[PENTING]
KEUTAMAAN RIBATH DI JALAN ALLAH
SIYASAH SYAR'IYYAH >> SIYAR
& JIHAD
بسم الله الرحمن الرحيم
Perintah
Allah untuk Melakukan Ribath
Allah (Ta’ala) berfirman, {Hai
orang-orang yang beriman, bersabarlah kamu dan kuatkanlah/habisi (terhadap
musuhmu) dalam kesabaranmu dan beribathlah dan bertaqwalah kepada Allah supaya
kamu beruntung} [QS. Ali ‘Imran :200].
Ibnu ‘Abbas (radhiya Llāhu ‘anhumā)
berkata, “{Hai orang-orang yang beriman, bersabarlah} di atas ketaatan kepada
Allah, {kuatkanlah kesabaranmu} terhadap musuh-musuh Allah {dan lakukanlah
ribath} di jalan Allah” [Tafsīr Ibn al-Mundzir].
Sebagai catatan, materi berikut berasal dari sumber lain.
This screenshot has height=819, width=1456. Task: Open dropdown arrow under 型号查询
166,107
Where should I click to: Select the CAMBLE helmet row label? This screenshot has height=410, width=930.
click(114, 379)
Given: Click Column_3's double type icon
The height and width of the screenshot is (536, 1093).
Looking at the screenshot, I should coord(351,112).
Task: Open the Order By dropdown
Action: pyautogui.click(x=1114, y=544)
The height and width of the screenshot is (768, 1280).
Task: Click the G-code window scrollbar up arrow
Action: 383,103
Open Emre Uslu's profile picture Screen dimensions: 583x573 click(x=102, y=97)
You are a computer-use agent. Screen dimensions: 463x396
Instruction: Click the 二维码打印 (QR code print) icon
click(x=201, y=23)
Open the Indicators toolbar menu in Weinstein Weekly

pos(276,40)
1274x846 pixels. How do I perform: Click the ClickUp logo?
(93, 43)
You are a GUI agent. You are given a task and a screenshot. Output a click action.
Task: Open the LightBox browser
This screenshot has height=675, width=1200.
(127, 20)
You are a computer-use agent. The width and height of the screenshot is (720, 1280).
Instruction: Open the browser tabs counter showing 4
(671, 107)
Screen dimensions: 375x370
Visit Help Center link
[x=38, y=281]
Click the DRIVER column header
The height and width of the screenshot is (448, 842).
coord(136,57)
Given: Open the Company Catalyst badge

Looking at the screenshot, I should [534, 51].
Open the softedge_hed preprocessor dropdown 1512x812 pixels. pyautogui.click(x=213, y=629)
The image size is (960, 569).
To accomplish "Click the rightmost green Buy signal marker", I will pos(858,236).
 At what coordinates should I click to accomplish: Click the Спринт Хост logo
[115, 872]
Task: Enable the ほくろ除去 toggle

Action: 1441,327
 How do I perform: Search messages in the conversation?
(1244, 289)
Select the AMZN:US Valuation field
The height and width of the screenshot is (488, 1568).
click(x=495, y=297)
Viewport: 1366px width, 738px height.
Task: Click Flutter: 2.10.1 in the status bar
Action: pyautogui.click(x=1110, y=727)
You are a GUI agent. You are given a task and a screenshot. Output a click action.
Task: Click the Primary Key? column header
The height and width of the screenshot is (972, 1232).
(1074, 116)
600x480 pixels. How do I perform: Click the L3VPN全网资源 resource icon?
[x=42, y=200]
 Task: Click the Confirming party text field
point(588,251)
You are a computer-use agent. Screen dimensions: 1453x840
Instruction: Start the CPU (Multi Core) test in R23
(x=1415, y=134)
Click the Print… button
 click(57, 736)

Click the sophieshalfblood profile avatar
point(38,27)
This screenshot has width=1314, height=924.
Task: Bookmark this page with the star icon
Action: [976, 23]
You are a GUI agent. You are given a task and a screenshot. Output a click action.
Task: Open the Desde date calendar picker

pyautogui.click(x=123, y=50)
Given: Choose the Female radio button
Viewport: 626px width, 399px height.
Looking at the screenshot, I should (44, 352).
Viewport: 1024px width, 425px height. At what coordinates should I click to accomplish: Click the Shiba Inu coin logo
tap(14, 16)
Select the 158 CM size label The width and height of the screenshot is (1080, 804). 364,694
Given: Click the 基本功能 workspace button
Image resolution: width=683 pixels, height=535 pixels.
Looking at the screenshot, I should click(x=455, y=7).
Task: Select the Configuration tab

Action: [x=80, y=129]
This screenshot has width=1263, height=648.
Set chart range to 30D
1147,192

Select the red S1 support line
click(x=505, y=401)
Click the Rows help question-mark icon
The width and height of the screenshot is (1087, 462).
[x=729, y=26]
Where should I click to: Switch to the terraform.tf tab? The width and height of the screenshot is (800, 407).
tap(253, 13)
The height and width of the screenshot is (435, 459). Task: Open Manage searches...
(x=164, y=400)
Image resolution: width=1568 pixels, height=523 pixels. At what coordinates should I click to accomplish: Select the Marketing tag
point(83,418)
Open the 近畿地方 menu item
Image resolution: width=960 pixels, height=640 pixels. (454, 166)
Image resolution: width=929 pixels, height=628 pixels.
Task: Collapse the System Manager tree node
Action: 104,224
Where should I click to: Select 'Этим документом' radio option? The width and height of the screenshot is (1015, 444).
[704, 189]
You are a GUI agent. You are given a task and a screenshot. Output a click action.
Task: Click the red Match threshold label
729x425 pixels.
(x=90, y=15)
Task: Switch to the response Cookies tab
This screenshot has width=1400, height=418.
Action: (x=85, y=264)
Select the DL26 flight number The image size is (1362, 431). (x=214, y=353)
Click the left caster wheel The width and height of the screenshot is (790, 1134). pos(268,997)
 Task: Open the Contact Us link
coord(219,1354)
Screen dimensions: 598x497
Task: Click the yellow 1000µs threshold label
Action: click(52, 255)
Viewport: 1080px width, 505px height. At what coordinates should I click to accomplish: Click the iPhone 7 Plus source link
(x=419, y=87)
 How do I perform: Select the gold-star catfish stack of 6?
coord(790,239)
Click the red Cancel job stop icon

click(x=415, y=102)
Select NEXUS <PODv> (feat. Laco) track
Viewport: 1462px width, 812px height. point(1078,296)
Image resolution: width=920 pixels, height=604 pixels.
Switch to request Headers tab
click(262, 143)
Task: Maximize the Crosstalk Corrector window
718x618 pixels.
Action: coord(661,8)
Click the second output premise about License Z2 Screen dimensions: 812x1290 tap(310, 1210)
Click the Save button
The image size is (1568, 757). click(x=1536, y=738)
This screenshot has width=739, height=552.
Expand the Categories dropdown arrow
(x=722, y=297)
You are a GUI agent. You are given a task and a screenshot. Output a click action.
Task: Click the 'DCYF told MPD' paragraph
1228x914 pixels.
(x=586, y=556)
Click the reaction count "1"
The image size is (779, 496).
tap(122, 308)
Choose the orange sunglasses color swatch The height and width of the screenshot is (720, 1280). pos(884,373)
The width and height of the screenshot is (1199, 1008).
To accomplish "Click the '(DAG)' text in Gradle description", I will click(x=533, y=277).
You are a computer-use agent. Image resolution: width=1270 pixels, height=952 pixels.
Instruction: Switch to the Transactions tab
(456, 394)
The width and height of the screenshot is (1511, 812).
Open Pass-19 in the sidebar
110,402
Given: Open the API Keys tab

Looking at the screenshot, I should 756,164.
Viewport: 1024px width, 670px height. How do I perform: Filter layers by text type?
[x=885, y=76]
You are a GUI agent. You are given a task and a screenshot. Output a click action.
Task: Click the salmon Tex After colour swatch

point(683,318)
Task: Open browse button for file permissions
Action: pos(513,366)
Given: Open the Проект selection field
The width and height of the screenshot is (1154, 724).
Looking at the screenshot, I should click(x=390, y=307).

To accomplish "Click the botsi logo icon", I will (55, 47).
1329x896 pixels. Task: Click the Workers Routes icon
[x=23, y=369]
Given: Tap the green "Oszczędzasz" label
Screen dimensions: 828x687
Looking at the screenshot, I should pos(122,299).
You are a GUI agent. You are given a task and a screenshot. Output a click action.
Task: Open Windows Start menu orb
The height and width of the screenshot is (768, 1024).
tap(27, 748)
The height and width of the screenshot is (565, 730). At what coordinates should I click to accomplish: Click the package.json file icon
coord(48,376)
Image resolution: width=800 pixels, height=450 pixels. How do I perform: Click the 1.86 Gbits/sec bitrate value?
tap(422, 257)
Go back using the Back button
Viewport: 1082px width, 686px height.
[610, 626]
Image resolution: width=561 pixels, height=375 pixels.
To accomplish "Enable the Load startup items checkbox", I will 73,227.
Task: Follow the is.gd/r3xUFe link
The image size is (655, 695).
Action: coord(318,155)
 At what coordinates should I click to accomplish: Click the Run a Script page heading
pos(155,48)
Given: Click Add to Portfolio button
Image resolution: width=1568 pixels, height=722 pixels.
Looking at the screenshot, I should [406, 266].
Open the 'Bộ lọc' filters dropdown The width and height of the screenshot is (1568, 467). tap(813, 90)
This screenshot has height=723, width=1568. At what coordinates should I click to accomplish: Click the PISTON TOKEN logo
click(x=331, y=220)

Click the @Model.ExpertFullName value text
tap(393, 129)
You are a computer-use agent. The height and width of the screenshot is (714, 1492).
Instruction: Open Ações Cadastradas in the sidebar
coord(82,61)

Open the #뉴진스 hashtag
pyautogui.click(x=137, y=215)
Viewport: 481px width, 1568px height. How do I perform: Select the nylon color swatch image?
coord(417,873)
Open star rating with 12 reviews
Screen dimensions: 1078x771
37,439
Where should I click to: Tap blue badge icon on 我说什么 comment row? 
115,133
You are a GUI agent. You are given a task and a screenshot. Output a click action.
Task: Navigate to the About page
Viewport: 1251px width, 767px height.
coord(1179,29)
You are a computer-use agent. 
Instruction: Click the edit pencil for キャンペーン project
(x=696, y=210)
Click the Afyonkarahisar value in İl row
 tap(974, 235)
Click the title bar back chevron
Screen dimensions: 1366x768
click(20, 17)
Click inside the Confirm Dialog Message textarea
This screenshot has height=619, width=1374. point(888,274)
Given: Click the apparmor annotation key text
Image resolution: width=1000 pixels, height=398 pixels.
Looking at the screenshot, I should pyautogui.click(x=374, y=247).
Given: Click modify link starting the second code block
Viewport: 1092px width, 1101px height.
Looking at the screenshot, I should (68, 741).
Abu ‘Ubaidah ibnu Al-Jarrah menulis surat kepada ‘Umar ibnu
Al-Khaththab (radhiya Llāhu ‘anhumā), menyebutkan kepadanya bahwa Romawi sedang
mengumpulkan pasukannya dan apa saja yang ditakutkan dari mereka. Maka ‘Umar
menulis balasan yang isinya, “Ammā ba’d, sesungguhnya kesulitan apa saja yang
menimpa hamba yang beriman, niscaya Allah akan memberikan kelapangan kepadanya
sesudah itu. Sesungguhnya suatu kesulitan tidak akan mengalahkan dua
kemudahan[1]. Allah juga berfirman di dalam Kitab-Nya, {Hai orang-orang yang
beriman, bersabarlah kamu dan kuatkanlah (terhadap musuhmu) dalam kesabaranmu
dan ribathlah dan bertaqwalah kepada Allah supaya kamu beruntung}” [Muwaththa`
Mālik].
Al-Hasan Al-Bashri (raḥimahu Llāh) berkata ketika menjelaskan ayat
tersebut, “Dia memerintahkan mereka untuk bersabar di atas agama mereka dan
tidak meninggalkannya karena adanya kesulitan, kemewahan, kenyamanan, atau
kemalangan. Dia memerintahkan mereka untuk menghabisi orang-orang kafir dalam
kesabaran dan mengadakan ribath melawan orang-orang musyrik” [Tafsīr
ath-Thabarī].
Zaid ibnu Aslam (raḥimahu Llāh) berkata, “Bersabarlah di atas
jihad, atasi terhadap musuhmu dalam kesabaran, dan lakukan ribath melawan
musuhmu” [Tafsīr ath-Thabarī].
Qatadah (raḥimahu Llāh) berkata, “Artinya, bersabarlah di atas ketaatan
kepada Allah, kuatkan di atas kesabaran terhadap ahli kesesatan, lakukan ribath
di jalan Allah {dan bertaqwalah kepada Allah supaya kamu beruntung}” [Tafsīr
ath-Thabarī].
Muhammad ibnu Ka’ab Al-Qurazhi (raḥimahu Llāh) berkata, “{Dan lakukan ribath}
melawan musuh-Ku dan musuhmu hingga dia meninggalkan agamanya menuju agamamu”
[Tafsīr Ibn al-Mundzir].
Ayat tersebut adalah perintah untuk
mengadakan ribath yang sudah dikenal di jalan Allah di daerah tsughūr (pos-pos
perbatasan), sebagaimana ditafsirkan oleh ‘Umar dan Ibnu ‘Abbas dari kalangan
sahabat (radhiya Llāhu ‘anhum) dan oleh Al-Hasan Al-Bashri, Zaid ibnu Aslam,
dan Muhammad ibnu Ka’ab dari kalangan tabi’in (raḥimahumu
Llāh).
Adapun hadits yang diriwayatkan oleh
Muslim dari Abu Hurairah (radhiya Llāhu ‘anh) di mana Rasulullah (shallā Llāhu
‘alaihi wasallam) bersabda, “Maukah aku beritahukan kepadamu dengan apa Allah
menghapus amal-amal burukmu dan mengangkat derajatmu? Sempurnakan wudhu’ meski
dalam kesulitan (cuaca dingin dan luka ringan), perbanyak langkah menuju masjid
(untuk shalat), dan menunggu shalat berikutnya setelah shalat berakhir.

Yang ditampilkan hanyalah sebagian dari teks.